The schism in the Everton committee that led the Toffees to up sticks to Goodison Park on the site of Mere Green Field, leaving John Houlding to form a new club, Liverpool FC, to play at the vacated ground is well documented. However, by the time Houlding passed away in 1902, much of the antagonism had abated, and Everton players were among the pall bearers at his funeral.
Further evidence of the thawing of relations between the once bitter rivals came in the summer of 1909. The Blues had commissioned Archibald Leitch to design and oversee the construction of the Goodison Road stand – the start of an enduring relationship with the Glaswegian which shaped ‘Toffeeopolis.’

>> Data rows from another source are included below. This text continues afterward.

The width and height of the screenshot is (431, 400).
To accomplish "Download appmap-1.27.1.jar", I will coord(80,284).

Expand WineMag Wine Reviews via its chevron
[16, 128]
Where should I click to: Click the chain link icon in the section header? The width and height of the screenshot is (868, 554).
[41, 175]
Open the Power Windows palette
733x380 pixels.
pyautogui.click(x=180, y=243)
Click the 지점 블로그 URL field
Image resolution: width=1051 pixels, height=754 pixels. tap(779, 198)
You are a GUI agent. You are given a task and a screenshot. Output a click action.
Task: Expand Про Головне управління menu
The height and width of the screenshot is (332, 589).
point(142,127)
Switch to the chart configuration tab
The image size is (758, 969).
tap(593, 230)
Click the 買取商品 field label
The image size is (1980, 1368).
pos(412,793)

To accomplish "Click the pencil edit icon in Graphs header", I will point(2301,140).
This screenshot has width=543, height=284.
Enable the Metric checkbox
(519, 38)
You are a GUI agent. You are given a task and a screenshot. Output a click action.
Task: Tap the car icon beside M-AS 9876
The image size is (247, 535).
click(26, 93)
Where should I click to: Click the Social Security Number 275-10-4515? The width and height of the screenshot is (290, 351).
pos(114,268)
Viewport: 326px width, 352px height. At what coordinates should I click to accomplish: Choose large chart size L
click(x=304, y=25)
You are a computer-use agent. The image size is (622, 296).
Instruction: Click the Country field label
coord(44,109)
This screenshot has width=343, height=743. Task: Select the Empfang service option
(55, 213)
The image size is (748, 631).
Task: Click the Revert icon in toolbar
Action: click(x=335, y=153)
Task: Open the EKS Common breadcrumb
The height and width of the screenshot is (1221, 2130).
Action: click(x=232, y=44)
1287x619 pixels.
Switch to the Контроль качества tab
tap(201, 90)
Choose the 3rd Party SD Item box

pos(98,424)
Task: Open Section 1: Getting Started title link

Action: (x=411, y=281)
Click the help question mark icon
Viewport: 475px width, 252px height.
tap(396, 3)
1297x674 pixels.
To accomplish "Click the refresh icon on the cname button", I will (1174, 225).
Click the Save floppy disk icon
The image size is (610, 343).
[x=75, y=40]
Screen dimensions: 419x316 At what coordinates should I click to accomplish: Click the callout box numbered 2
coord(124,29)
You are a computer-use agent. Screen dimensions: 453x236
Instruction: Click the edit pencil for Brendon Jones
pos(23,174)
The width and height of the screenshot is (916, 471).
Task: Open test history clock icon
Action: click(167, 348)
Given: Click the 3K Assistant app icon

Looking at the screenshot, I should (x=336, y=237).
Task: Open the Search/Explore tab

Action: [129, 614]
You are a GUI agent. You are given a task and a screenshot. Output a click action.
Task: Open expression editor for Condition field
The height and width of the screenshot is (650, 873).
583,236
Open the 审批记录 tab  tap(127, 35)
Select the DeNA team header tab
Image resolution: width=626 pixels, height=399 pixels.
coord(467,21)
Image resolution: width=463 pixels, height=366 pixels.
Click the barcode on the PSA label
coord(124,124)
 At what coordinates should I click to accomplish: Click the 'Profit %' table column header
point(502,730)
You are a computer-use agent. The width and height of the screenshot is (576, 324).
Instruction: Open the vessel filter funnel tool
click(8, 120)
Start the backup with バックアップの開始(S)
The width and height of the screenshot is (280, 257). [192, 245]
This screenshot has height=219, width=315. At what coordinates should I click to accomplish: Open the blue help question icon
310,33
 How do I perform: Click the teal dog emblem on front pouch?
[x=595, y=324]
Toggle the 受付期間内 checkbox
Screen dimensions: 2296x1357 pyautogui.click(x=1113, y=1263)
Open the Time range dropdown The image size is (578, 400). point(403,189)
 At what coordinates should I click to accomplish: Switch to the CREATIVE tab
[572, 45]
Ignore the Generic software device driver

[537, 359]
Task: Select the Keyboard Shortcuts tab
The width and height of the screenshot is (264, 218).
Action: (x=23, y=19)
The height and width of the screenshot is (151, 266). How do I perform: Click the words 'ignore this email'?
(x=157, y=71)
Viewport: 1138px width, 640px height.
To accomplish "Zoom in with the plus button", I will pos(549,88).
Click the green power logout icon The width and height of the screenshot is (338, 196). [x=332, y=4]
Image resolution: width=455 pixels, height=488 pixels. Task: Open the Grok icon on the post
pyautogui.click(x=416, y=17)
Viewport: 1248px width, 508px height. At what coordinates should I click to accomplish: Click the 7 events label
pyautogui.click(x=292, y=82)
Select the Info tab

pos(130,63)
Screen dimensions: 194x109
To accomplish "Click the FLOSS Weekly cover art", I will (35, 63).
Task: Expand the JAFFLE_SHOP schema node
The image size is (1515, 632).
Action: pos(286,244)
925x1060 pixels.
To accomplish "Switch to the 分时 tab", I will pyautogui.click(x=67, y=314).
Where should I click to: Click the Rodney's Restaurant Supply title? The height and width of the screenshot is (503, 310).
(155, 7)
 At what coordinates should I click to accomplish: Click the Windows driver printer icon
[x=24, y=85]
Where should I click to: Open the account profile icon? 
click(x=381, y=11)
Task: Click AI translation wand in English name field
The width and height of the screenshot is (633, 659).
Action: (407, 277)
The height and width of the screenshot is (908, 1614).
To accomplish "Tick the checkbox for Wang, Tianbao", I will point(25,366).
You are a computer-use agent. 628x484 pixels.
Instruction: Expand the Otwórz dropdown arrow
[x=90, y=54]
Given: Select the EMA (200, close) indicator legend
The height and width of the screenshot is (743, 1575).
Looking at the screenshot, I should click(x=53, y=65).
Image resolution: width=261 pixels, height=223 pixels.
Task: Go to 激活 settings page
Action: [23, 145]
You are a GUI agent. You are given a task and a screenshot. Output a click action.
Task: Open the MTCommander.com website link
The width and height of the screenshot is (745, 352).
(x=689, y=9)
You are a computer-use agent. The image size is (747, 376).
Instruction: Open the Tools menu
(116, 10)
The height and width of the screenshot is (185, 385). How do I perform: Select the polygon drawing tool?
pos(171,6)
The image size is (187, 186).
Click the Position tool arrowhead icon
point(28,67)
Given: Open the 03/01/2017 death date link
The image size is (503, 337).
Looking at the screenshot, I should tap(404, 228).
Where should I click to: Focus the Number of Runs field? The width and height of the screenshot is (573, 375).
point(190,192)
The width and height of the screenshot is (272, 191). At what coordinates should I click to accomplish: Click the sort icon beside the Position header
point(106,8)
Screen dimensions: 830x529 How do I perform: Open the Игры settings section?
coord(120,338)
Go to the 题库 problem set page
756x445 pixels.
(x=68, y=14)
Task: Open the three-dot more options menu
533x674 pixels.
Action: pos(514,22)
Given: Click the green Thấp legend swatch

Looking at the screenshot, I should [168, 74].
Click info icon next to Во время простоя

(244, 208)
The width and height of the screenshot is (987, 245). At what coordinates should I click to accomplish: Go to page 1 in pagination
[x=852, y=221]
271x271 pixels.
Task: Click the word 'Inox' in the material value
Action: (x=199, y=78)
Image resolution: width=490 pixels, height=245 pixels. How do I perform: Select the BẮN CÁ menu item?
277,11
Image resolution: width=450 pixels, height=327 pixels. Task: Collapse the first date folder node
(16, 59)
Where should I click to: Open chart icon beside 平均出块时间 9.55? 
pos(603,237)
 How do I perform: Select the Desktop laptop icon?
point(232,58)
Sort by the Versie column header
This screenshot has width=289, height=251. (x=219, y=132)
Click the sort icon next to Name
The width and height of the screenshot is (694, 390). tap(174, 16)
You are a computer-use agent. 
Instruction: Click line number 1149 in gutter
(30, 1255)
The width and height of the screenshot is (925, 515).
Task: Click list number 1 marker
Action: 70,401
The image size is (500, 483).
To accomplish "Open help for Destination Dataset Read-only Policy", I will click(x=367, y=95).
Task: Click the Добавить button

With it being clear that work on this gargantuan double-decker edifice would hinder pre-season activity, a telegram was sent by Will Cuff, Everton’s secretary, to Liverpool’s chairman, John McKenna, sounding out the Reds’ amenability to the Blues vs Stripes pre-season trial match (the expected first team versus reserves team) on 26 August. To his huge credit, McKenna replied without hesitation in the affirmative.
The match, played against the backdrop of a potential national players’ strike, took place at 5:45pm on Thursday 26 August. 10,000 turned up to watch the match, a unique experience for many Blues to call Anfield ‘home’, albeit for just 90 minutes.
The line-ups were:
Blues: Scott, R. Balmer, Maconnachie (captain), Adamson, Taylor, Clifford, Buck, White, Freeman, Young, Turner.
Stripes: Berry, Stevenson, Meunier, Rafferty, Borthwick, Weller, Michaels, Lacey, Gourley, Anderson, Mountford.

Played in what the Daily Post described as ‘charming weather’ the Blues came through 2-1 winners. Gourlay had given the Stripes a first half lead, but Wattie White equalised with a curling shot just before the change of ends. The Scot added a second to secure victory for the first string. The Liverpool Courier reported wrote:
The outcome of the game, although is represented the League team as winning by two goals to one, left the spectators with the conviction that Everton have a reliable and clever lot of men in their reserves team.
When the league season got underway on 1 September (a midweek match), Wattie White was on target once more in a 1-1 draw with Sheffield Wednesday, watched by 15,000. The new stand – which ‘Bee’ Edwards would dub the Mauretania (after the famous liner) was not complete, but would become a defining symbol of Goodison Park until its demolition in 1969-1970.